Aside from revisiting her work on virtual water, in the past year, she has been teaching the Turkish curricula part-time to Syrian engineers who need to take their Turkish equivalence tests. But her most exciting news is her current collaboration with Bristol University on a study on the state of water in northwest Syria: “It has been beneficial for me because I’ve returned to my own work!” She smiles, modestly and unexpectedly slipping news into the conversation about her return to speaking English. “Cara assisted me when I joined the Syrian academic programme. First, I returned to speaking English. It had been a long time since I had used it. As an academic, you need to know English. Second, Cara arranged research sessions: how to embark upon research, to understand the criteria for scientific journals to publish your research, and most importantly, my research visit to the UK, to the University of Bristol. It was a huge chance and a big opportunity to reconnect with a real academic environment. I can’t forget that I am an academic. I am very focused on my project with Bristol University.”
With Bristol, she will study how water is accessed by the 1.8 million internally displaced persons who live in the camps in northwest Syria, camps established in an emergency without long-term planning, in addition to years of drought and Syria’s low annual precipitation, and poor water distribution. The patchwork of different parties controlling the region has resulted in a situation where people’s rights and needs have been profoundly neglected. “I hope this project will be useful for making decisions and knowing what is happening in the camps. The camps in the northwest don’t comply with UNHCR’s water supply criteria. Now these are ten years in existence, and according to the UN, this is a long-term situation. It has almost been a decade since people have lived in the temporary settlements of northwest Syria. There were various reasons for moving there. Some of them were persecuted by security services. Others were not willing to fight and did not want to be conscripted. Some people were shelled and had nowhere to go. In El Ghouta, Homs and many other areas, people underwent forced displacement and were sent to the northwest. People are now building permanent settlements, so soon, these camps will turn into towns and cities.”
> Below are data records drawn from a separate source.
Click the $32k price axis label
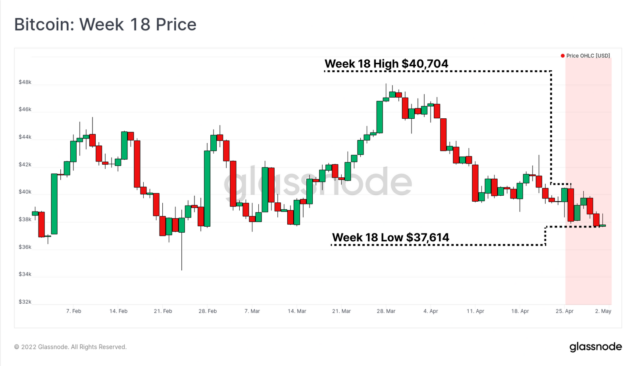The height and width of the screenshot is (366, 635). tap(25, 302)
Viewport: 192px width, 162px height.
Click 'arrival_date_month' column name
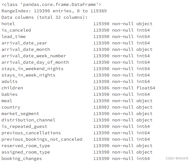tap(26, 49)
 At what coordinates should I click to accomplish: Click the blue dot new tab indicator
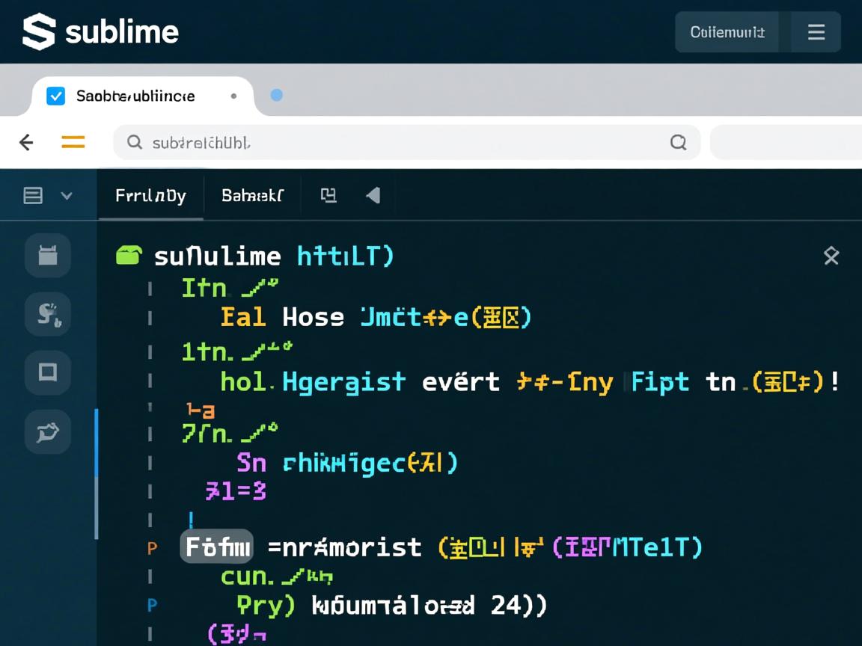coord(276,95)
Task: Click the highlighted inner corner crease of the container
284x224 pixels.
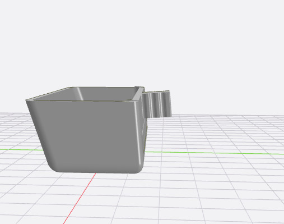Action: 80,94
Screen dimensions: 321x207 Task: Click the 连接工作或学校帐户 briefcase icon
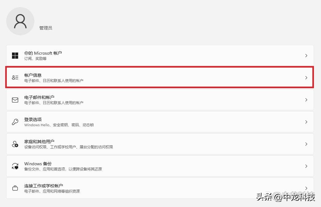[x=15, y=188]
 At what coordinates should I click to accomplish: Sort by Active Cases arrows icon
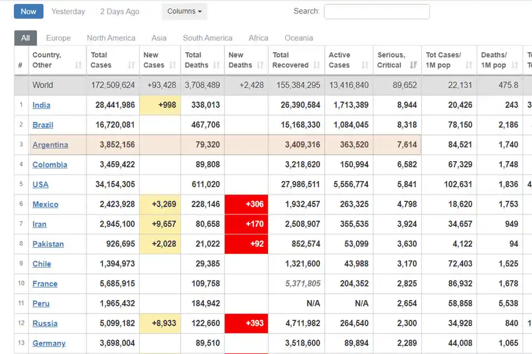point(365,65)
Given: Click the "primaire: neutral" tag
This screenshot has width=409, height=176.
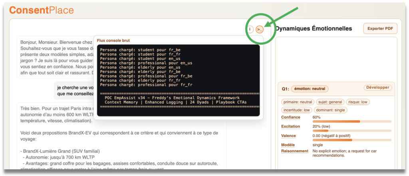Looking at the screenshot, I should pos(298,102).
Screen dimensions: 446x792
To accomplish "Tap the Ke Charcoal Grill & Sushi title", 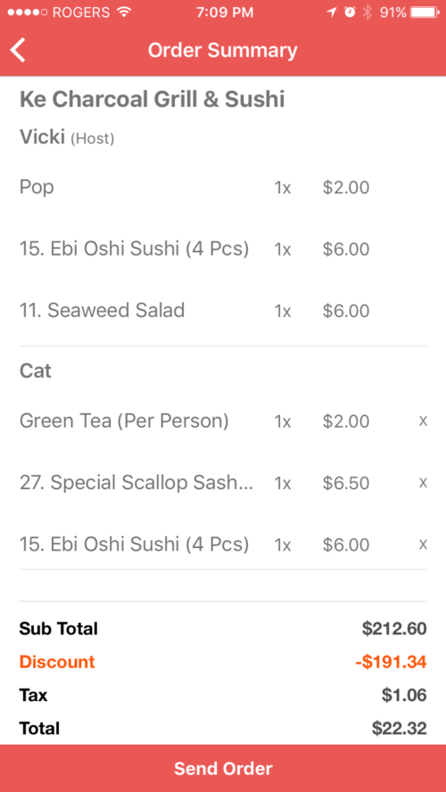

The study will evaluate water resources used for internally displaced persons’ camps in the northwest of Syria, as well as studying the effects of climate change on them. Current practices are unethical and unsustainable. Water affects everything, from food insecurity to public health. As a water engineer and humanitarian, Hsayan fervently hopes that the study will provide a different approach to managing the region’s water resources, so that her fellow Syrians will, at least, have this fundamental right restored to them.